§ Requirements:
a) According to the course design reflections, what three things did ES 4017 students say their responsibility as leaders and co-creators of knowledge helped them do?
b) In the course design reflections, what did ECON 202 emphasize guiding students to do?

[START OF Excerpted text]

4.4. Reflections: Lessons from the Case Studies

4.4.1. Course Design for Individual and Social Change

The authors consider the courses successful as they appear to effectively mobilize students to engage with their learning and social issues. Students were responsive to the elements of critical pedagogy [25,49] offered in both courses. Both courses sought to not only cultivate critical thinking but also critical engagement with real life issues [25]. In general, students showed commitment to becoming engaged learners and citizens, and, thus, to moving beyond an instrumental view of education (as skills acquisition and/or training for a first job). The desire to learn and to become agents of change ought to be part and parcel of HEd. Yet, it is telling that students comment on finding the courses interesting because they were significantly different from their previous classroom experiences at both institutions. This is in no way a comment on the quality of the education they receive (which is excellent, given our institutions’ dedication to the liberal arts), rather it is a comment on the lack of interdisciplinarity and experiential learning to which students may need to be more systematically exposed in order to fully comprehend the world in which they live. It is even more troubling because the commodification of knowledge and neoliberal rules of governance in HEd emphasize the segmentation of learning, and thus tend to marginalize efforts that encourage systemic thinking.
Individual change: Both courses aim to cultivate critical thinking and lead to individual change; students’ comments in both courses reiterated that. Both courses aimed to challenge the dominant discourse in the field. ECON 202 provided an alternative approach to economics that can effectively lead to an alternative economic system that can support environmentally sustainable societies. ES 4017 aimed to make Environmental Studies and other students aware of the significance of the socio-political context in the generation and the solution of contemporary environmental problems. Also, ES 4017 changed the class dynamics asking students to take responsibility for their learning and participate in a collective process of creation of knowledge. Dialogic classes were used in both classes, and students’ comments demonstrate their appreciation of this pedagogical approach. It is noteworthy that students themselves indicated explicitly that interaction helped learning. It is interesting that a student of the “Environmental justice” class highlighted the passion of the professor as something positive: “She is a great discussion leader and is very passionate about environmental justice and teaching and you can tell” (2017). This can be interpreted as an indication that feelings—even as a reaction to the instructor’s expression of emotive aspects of the instructional process—are engaged in the learning process.
Empowerment: Both courses also aim to the empowerment of students as learners. One of the aims of both courses is for students to cultivate systemic thinking. ECON 202 emphasized guiding students to link current systemic issues with individual behavior. Students appreciated the use of real contemporary issues for analysis and noted that the course made them reflect on their behaviors, an indication that they started developing systemic thinking. ES 4017 used a learning process that involved students as leaders and co-creators of knowledge and students indicated that this responsibility helped them learn better, appreciate their level of knowledge and further their knowledge in class. Connections between individual realities and the socio-economic system are a main issue in this course and, for this reason, students were asked to reflect on the socio-spatial realities of their lives and Athens in general via field trips and other community activities, like the participation in the Climathon event and competition. Students indicated that field trips helped them gain a deeper understanding of the concepts. An ES 4017 student asked for more case study discussions in the class, highlighting the significance of opportunities to apply theoretical knowledge to real situations.

[END OF Excerpted text]
[START OF Stored data]

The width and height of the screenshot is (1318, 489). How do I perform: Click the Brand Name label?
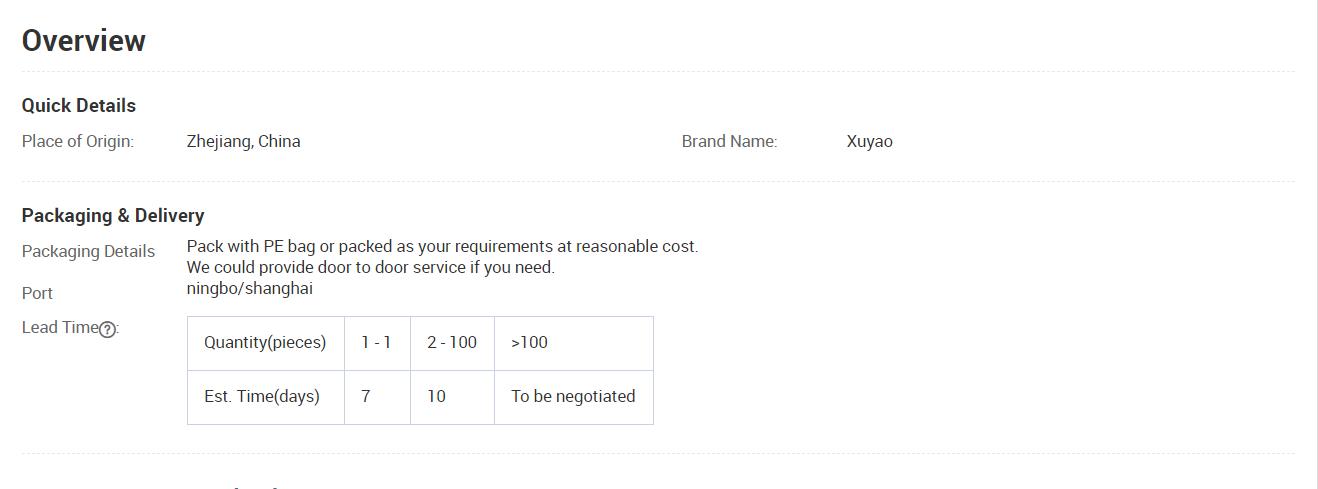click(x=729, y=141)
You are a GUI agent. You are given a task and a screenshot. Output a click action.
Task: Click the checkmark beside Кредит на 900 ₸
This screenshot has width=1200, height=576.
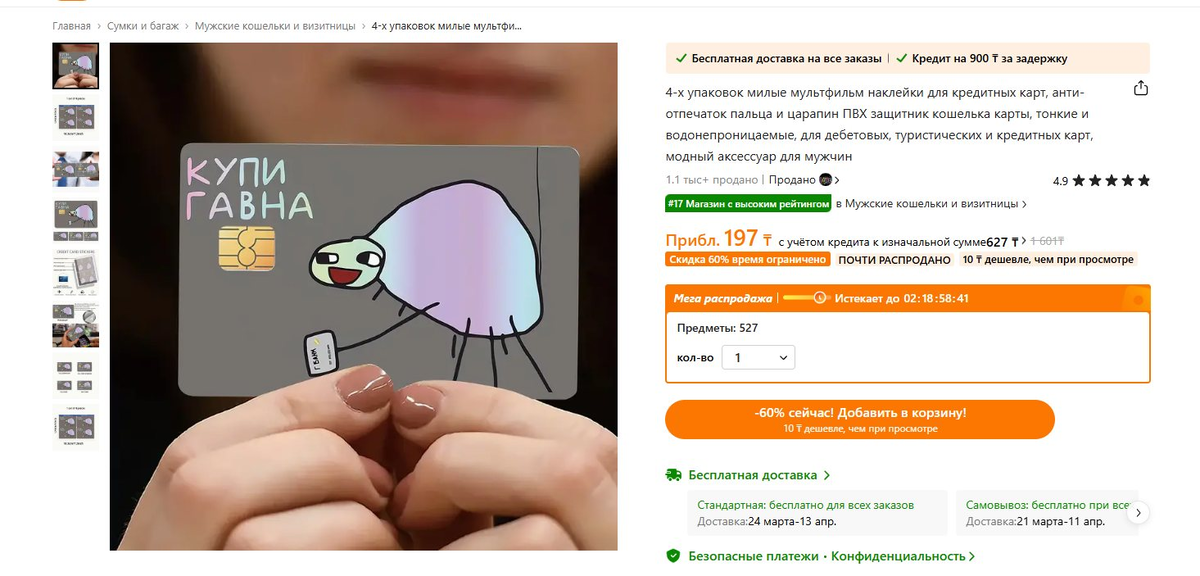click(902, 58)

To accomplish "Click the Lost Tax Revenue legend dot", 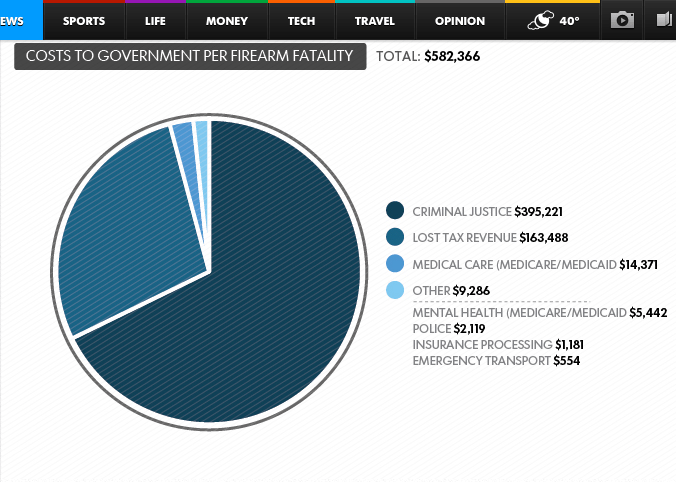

[END OF Stored data]

§ Full solutions:
a)
- Learn better
- Appreciate their level of knowledge
- Further their knowledge in class

b) Link current systemic issues with individual behavior.